Solve for x 4/7+3/x=(2x+1)/(7x)

Solution:

Step:1

Isolate terms with $x$ on one side of the equation.

Step:1.1

Subtract $\frac{4}{7}$ from both sides: $\frac{3}{x}=\frac{2x+1}{7x}-\frac{4}{7}$

Step:1.2

Simplify the equation.

Step:1.2.1

Divide $\frac{2x+1}{7x}$ into two parts: $\frac{3}{x}=\frac{2x}{7x}+\frac{1}{7x}-\frac{4}{7}$

Step:1.2.2

Reduce fractions by canceling $x$.

Step:1.2.2.1

Eliminate $x$ where possible: $\frac{3}{x}=\frac{2}{7}+\frac{1}{7x}-\frac{4}{7}$

Step:1.2.2.2

Rewrite the equation: $\frac{3}{x}=\frac{2}{7}+\frac{1}{7x}-\frac{4}{7}$

Step:1.3

Combine like terms over a common denominator: $\frac{3}{x}=\frac{2-4}{7}+\frac{1}{7x}$

Step:1.4

Subtract $4$ from $2$: $\frac{3}{x}=\frac{-2}{7}+\frac{1}{7x}$

Step:1.5

Place the negative sign in front: $\frac{3}{x}=-\frac{2}{7}+\frac{1}{7x}$

Step:2

Determine the least common denominator (LCD) of the equation.

Step:2.1

The LCD is the least common multiple (LCM) of the denominators: $x,7,7x$

Step:2.2

To find the LCM, separate the process for numbers and variables: LCM of $1,7,7$ and LCM of $x^1,x^1$.

Step:2.3

LCM is the smallest number divisible by all numbers: List prime factors and multiply the highest power of each.

Step:2.4

The number $1$ is not prime.

Step:2.5

Since $7$ is prime, it remains unchanged.

Step:2.6

The LCM of $1,7,7$ is $7$.

Step:2.7

The variable $x^1$ simplifies to $x$.

Step:2.8

The LCM of $x^1,x^1$ is $x$.

Step:2.9

Combine the numeric and variable parts for the LCD: $7x$

Step:3

Eliminate fractions by multiplying each term by the LCD, $7x$.

Step:3.1

Multiply the equation by $7x$: $\frac{3}{x}(7x)=-\frac{2}{7}(7x)+\frac{1}{7x}(7x)$

Step:3.2

Simplify the left side.

Step:3.2.1

Use the commutative property: $7\frac{3}{x}x=-\frac{2}{7}(7x)+\frac{1}{7x}(7x)$

Step:3.2.2

Multiply $7$ and $\frac{3}{x}$: $\frac{21}{x}x=-\frac{2}{7}(7x)+\frac{1}{7x}(7x)$

Step:3.2.3

Cancel $x$: $21=-\frac{2}{7}(7x)+\frac{1}{7x}(7x)$

Step:3.3

Simplify the right side.

Step:3.3.1

Simplify each term.

Step:3.3.1.1

Cancel $7$: $21=-2x+\frac{1}{7x}(7x)$

Step:3.3.1.2

Use the commutative property: $21=-2x+7\frac{1}{7x}x$

Step:3.3.1.3

Cancel $7$: $21=-2x+\frac{1}{x}x$

Step:3.3.1.4

Cancel $x$: $21=-2x+1$

Step:4

Solve for $x$.

Step:4.1

Rearrange the equation: $-2x+1=21$

Step:4.2

Isolate $x$-terms.

Step:4.2.1

Subtract $1$ from both sides: $-2x=21-1$

Step:4.2.2

Calculate the result: $-2x=20$

Step:4.3

Divide by $-2$ to solve for $x$.

Step:4.3.1

Divide each term by $-2$: $\frac{-2x}{-2}=\frac{20}{-2}$

Step:4.3.2

Simplify the left side: $x=\frac{20}{-2}$

Step:4.3.3

Simplify the right side: $x=-10$

Knowledge Notes:

1. Isolating Variables: When solving for a variable, it's common to isolate terms containing the variable on one side of the equation.
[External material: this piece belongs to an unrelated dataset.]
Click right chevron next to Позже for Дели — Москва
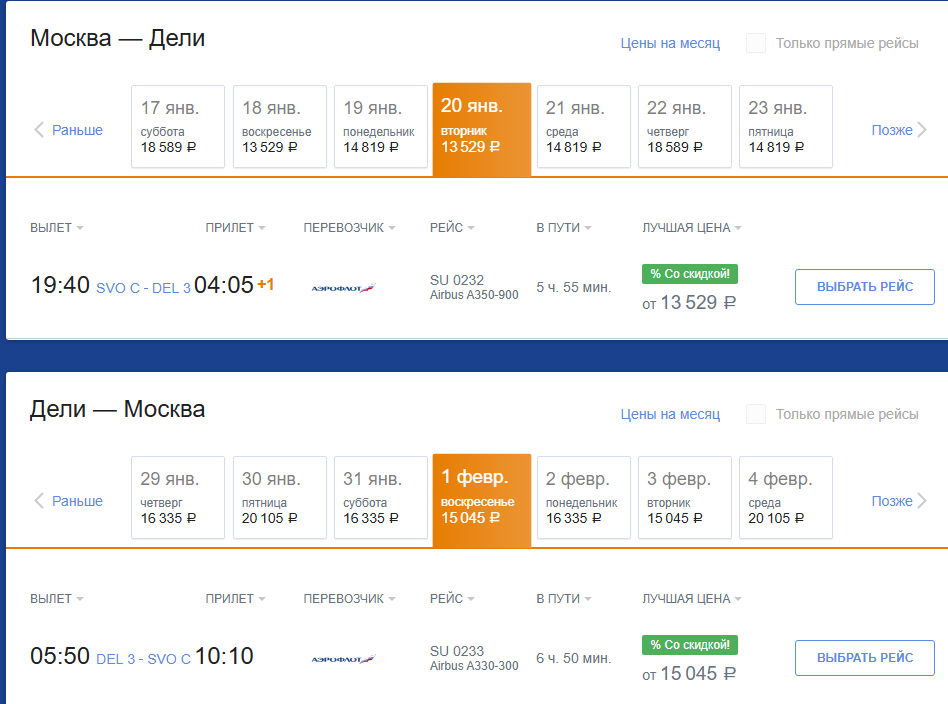 click(x=921, y=501)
2. Simplifying Fractions: Fractions can be simplified by canceling out common factors in the numerator and denominator.

3. Least Common Denominator (LCD): The LCD of several fractions is the least common multiple (LCM) of their denominators. It's used to combine fractions or eliminate them from an equation.

4. Prime Numbers: A prime number is a natural number greater than 1 that has no positive divisors other than 1 and itself. Prime factorization helps in finding the LCM.

5. Commutative Property of Multiplication: This property states that the order in which two numbers are multiplied does not affect the product.

6. Solving Linear Equations: Linear equations are solved by performing operations that maintain the equality, such as adding, subtracting, multiplying, or dividing both sides by the same number.